*Exercise:*
From the listing below, copy each line that contains the word "computer".

*Data for this exercise:*
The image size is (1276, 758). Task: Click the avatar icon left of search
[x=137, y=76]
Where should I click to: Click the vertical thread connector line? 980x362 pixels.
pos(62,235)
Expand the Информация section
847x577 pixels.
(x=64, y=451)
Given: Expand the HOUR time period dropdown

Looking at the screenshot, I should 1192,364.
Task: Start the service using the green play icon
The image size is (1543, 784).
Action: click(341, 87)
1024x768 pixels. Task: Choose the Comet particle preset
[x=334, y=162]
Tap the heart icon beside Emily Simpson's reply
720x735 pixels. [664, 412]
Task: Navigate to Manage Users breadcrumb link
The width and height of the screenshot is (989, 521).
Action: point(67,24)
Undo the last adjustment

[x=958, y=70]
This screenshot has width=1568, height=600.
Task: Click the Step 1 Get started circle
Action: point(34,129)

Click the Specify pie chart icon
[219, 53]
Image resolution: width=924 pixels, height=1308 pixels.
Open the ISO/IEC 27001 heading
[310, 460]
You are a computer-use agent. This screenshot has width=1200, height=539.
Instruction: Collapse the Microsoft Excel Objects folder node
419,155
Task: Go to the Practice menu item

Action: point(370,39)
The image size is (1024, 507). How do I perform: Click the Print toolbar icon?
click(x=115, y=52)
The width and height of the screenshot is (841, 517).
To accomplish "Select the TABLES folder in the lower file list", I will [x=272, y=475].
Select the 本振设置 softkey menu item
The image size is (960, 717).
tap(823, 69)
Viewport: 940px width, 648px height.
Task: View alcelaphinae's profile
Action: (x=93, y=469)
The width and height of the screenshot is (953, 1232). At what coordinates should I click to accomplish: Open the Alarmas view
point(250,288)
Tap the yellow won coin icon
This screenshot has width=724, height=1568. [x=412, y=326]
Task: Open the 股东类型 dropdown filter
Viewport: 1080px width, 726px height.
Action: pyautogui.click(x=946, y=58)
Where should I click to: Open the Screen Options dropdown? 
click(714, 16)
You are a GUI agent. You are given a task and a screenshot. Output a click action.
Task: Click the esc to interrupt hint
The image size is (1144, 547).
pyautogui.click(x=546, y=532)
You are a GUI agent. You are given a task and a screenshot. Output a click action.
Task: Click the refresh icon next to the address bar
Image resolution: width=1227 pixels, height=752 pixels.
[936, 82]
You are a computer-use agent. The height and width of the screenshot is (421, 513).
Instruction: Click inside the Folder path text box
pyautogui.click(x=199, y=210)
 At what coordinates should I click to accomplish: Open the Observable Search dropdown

*Answer box:*
You are a computer-use agent. This screenshot has width=1200, height=539.
You are a computer-use agent. The height and width of the screenshot is (421, 513).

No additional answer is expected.